Walid verschanzte sich im Hauseingang. Es dauerte ein paar Sekunden, ehe er die Welle des Schmerzes spürte, die ihn erfasste. Er blickte an sich herab.
Das Hosenbein hatte sich in Höhe des Oberschenkels rot verfärbt.
Walid fluchte stumm vor sich hin.
Auch das noch...
Jetzt saß er wirklich in der Falle. Er hörte Schritte. Die Killer kamen näher.
Mit der einen Hand umfasste Walid Kerim den Griff seiner Pistole, mit der anderen versuchte er, die Tür zu öffnen.
Abgeschlossen. Er setzte den Schalldämpfer auf das Schloss.
Ein Schuss und das Schloss sprang auf.
Dann schleppte er sich ins Treppenhaus, während die Tür hinter sich mit einem Klappen schloss. Der Puls schlug ihm bis zum Hals. Weit würde er so nicht kommen, das wusste er.
Dazu war er Profi genug. Er schleppte sich bis zum Aufzug und keuchte.
Die Haustür öffnete sich. Im Halbdunkel sah Walid eine Gestalt als dunklen Umriss auftauchen.
Walid legte kurz an und feuerte.
Die Gestalt sackte getroffen zu Boden, ohne noch einen Laut von sich zu geben.
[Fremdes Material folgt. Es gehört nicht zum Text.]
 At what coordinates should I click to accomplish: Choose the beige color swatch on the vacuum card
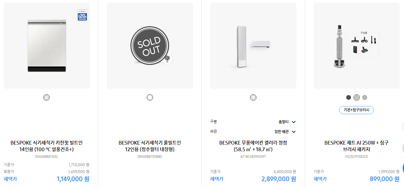coord(356,97)
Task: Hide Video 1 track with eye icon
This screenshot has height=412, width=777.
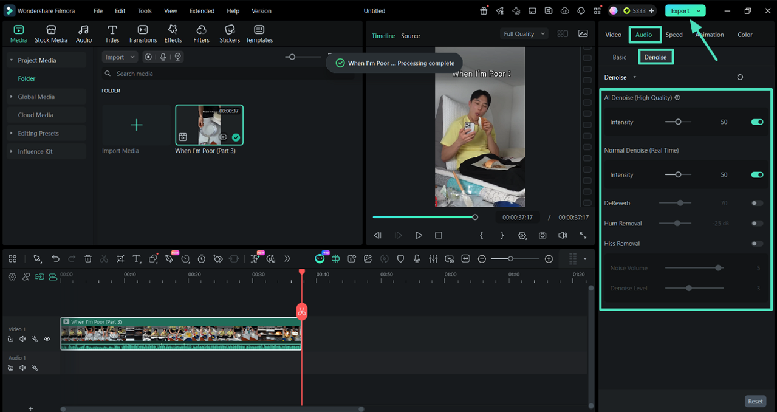Action: (47, 339)
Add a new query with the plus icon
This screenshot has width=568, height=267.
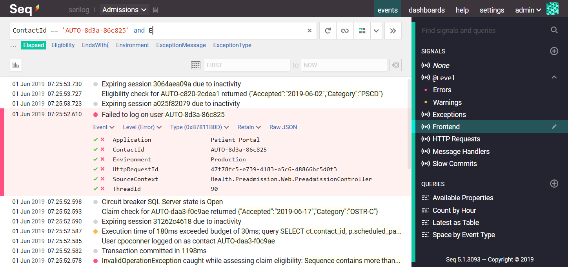[554, 183]
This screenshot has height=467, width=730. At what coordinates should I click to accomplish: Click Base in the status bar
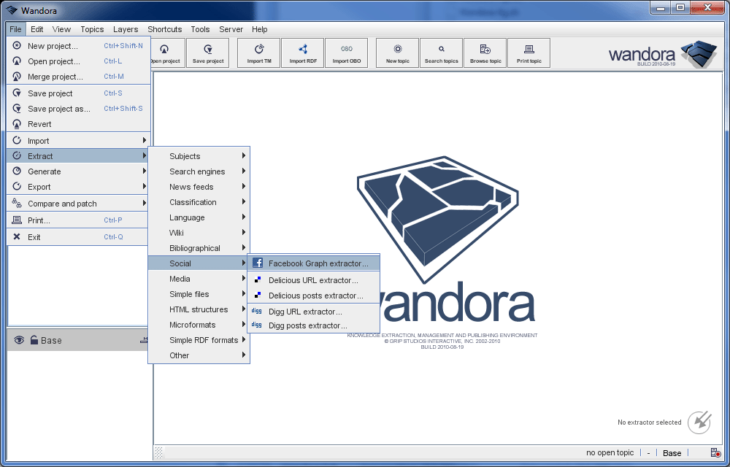click(x=672, y=452)
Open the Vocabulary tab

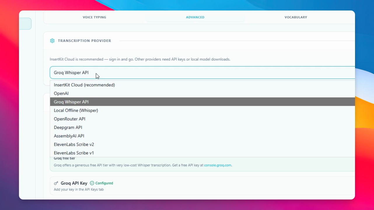296,17
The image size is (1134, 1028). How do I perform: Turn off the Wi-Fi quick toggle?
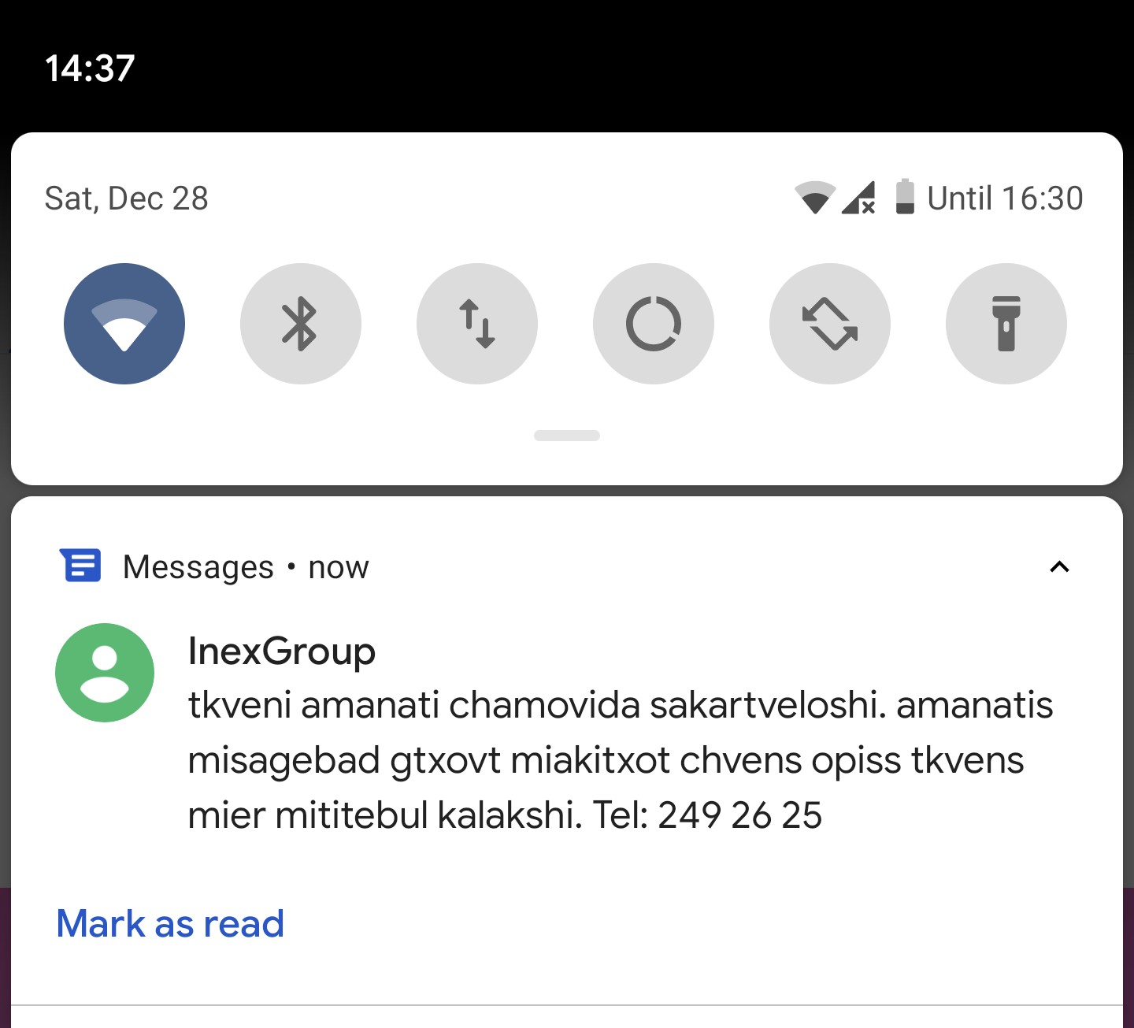[124, 324]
Der Aufzug funktionierte. Mit einem Ächzen öffnete sich die Schiebetür. Er wankte hinein, drückte auf den Knopf für das oberste Geschoss.
Er brauchte etwas Aufschub und die Zeit, die er durch die Schnelligkeit des Aufzugs gewann, würde ihm etwas Luft verschaffen. Einen zweiten Aufzug gab es nicht und bis seine Gegner die Treppen hinter sich gebracht hatten, würde einige Zeit vergehen...
Wertvolle Zeit.
Mit schmerzverzerrtem Gesicht rutschte Walid an der Wand zu Boden und hinterließ einen Blutfleck.
Alles war schiefgegangen.
Sein dickes Nummernkonto in der Schweiz...
Es war keinen Cent mehr wert.
Er schleppte sich aus der Aufzugskabine heraus.
Und dann nahm er die erstbeste Wohnungstür. Die Klingel war defekt, also klopfte er. Ein Mann im Unterhemd öffnete. Er war Mitte fünfzig und hatte eine Tätowierung am Oberarm.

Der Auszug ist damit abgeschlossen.